What to work on:
Using the listing below, work out the number of lines in which "cell" appears; return only that figure.
----------
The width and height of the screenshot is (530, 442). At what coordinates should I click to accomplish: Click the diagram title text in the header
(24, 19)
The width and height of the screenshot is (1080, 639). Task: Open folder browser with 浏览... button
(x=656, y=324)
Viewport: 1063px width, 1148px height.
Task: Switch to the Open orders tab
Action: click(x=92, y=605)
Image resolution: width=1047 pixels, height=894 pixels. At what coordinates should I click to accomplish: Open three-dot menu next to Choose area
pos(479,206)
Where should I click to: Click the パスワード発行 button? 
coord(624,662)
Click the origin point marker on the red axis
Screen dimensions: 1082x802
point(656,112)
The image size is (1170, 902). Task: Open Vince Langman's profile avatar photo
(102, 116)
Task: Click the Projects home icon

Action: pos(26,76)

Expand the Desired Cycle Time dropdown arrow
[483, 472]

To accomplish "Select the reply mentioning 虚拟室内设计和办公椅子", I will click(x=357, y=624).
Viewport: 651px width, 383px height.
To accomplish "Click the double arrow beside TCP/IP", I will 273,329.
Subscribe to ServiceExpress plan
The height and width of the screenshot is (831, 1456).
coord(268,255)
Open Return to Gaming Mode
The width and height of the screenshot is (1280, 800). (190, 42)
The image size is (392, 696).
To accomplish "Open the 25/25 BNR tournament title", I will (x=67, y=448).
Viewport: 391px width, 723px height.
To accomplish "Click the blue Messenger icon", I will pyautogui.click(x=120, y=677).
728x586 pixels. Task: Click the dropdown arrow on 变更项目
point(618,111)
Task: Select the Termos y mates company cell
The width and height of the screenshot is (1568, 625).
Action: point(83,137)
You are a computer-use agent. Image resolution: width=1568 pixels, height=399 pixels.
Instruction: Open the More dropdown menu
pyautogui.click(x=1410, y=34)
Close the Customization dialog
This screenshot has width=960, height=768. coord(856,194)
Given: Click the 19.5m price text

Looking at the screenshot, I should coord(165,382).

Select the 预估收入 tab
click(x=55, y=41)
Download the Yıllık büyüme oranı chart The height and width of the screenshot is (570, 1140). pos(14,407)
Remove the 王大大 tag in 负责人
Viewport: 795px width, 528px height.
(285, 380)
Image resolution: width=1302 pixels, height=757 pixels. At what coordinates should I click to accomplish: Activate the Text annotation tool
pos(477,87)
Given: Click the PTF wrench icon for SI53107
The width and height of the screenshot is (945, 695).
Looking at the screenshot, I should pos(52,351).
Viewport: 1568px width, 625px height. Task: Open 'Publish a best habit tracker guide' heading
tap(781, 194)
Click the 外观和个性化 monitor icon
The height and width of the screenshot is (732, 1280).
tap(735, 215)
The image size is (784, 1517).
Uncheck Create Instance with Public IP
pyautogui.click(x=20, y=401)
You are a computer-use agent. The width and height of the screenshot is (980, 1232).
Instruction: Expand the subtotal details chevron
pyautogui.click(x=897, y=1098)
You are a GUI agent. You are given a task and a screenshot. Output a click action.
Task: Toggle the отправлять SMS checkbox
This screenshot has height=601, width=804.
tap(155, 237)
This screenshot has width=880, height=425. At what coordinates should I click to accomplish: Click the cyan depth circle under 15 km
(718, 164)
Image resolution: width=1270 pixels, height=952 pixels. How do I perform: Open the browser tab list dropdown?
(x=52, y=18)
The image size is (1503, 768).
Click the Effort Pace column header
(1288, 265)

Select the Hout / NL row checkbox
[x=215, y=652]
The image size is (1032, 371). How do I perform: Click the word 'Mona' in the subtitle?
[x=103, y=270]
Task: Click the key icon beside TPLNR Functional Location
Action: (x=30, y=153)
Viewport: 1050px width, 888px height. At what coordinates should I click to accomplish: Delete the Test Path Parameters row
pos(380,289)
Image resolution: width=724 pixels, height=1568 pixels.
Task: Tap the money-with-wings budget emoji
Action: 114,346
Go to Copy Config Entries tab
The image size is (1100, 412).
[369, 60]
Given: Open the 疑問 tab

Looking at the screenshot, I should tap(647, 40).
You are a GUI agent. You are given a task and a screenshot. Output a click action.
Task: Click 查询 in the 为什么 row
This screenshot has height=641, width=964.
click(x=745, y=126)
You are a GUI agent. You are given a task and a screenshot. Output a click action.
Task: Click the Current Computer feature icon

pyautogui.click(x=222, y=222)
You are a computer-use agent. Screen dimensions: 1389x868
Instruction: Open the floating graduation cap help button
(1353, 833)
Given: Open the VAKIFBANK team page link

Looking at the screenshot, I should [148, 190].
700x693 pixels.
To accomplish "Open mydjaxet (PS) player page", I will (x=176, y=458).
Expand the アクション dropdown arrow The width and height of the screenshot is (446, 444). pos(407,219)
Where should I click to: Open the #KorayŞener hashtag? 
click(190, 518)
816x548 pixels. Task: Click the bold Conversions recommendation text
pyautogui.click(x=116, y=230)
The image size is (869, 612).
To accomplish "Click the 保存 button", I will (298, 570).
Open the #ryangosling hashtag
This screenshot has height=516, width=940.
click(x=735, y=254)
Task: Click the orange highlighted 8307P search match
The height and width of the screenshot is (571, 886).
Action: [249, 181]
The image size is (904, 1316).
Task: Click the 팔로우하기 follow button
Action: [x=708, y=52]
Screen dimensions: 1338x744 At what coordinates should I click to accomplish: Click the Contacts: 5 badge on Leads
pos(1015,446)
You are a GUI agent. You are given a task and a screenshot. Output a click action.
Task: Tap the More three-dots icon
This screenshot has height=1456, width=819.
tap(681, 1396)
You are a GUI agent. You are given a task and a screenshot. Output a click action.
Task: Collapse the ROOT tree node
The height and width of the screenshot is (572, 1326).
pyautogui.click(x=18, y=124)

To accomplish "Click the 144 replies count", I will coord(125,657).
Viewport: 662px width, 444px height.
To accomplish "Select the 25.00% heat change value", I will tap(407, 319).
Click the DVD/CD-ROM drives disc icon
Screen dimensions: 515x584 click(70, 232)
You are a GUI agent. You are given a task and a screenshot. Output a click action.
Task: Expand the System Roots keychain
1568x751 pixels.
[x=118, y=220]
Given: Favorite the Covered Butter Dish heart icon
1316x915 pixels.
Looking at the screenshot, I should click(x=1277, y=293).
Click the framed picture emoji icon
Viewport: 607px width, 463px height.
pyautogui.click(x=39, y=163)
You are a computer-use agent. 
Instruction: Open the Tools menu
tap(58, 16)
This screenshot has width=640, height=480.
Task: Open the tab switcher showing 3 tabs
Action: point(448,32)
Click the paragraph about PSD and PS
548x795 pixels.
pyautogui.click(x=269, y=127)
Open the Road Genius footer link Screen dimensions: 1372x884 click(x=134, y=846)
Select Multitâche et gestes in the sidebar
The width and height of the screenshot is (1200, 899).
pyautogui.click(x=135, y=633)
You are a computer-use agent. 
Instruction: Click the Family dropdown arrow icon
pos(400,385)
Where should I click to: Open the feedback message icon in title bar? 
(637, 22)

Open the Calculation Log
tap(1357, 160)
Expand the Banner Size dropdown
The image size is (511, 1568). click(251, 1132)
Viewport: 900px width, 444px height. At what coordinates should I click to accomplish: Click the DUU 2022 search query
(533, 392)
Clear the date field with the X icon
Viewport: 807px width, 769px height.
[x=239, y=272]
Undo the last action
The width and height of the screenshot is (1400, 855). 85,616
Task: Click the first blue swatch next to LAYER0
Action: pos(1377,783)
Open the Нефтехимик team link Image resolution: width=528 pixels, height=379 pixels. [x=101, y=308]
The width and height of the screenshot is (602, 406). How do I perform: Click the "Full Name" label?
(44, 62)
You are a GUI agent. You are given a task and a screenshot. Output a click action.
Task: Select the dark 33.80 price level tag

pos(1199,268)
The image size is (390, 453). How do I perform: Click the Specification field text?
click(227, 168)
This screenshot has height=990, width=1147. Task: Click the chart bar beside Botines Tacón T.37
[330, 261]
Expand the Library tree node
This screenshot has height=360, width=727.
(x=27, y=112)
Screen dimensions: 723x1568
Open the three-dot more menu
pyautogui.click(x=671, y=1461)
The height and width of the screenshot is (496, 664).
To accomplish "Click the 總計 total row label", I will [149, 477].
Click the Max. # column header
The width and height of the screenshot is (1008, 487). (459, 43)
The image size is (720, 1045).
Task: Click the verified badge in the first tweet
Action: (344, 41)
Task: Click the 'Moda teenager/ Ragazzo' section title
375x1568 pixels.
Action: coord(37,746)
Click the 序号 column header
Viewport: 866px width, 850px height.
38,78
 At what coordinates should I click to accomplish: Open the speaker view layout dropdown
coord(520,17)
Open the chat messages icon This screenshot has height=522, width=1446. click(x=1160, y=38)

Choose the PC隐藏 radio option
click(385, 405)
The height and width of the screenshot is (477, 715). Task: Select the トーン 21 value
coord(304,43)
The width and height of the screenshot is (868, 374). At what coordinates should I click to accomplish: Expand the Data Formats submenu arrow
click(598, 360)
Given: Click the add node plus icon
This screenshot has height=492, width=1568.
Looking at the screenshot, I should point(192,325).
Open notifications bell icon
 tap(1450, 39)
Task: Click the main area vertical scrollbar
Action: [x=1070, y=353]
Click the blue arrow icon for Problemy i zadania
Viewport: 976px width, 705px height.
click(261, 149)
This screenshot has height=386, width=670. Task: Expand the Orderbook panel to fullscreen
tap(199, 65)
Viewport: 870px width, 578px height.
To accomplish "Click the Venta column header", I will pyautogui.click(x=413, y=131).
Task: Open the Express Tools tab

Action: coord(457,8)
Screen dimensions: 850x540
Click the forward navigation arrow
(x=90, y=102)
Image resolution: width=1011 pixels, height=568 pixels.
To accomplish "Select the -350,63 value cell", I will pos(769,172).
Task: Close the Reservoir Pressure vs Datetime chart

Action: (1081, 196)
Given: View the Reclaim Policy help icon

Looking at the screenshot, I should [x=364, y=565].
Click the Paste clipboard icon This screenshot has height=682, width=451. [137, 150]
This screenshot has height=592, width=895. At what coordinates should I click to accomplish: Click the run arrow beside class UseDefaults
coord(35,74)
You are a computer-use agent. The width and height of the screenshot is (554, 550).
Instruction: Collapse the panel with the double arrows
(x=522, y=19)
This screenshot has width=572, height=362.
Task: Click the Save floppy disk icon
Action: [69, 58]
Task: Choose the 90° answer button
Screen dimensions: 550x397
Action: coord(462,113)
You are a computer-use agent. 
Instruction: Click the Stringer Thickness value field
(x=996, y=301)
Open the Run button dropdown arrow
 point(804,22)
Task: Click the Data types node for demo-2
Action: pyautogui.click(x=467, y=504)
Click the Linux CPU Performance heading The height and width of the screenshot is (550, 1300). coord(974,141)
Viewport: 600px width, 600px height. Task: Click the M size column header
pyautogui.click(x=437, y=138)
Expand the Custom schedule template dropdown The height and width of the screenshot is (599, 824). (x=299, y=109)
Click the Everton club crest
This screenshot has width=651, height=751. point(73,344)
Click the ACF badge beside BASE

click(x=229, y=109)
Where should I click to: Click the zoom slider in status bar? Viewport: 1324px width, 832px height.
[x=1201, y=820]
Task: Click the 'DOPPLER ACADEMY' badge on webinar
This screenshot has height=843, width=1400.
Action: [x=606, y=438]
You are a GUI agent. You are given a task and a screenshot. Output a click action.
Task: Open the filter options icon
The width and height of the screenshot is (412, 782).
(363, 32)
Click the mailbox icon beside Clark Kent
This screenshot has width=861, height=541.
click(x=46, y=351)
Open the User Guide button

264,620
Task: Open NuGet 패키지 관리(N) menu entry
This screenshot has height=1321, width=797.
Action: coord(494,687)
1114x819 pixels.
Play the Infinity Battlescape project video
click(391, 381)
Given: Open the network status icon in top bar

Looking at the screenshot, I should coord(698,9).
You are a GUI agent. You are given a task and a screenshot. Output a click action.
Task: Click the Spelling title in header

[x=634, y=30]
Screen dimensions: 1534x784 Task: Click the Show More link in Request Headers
----------
Response:
2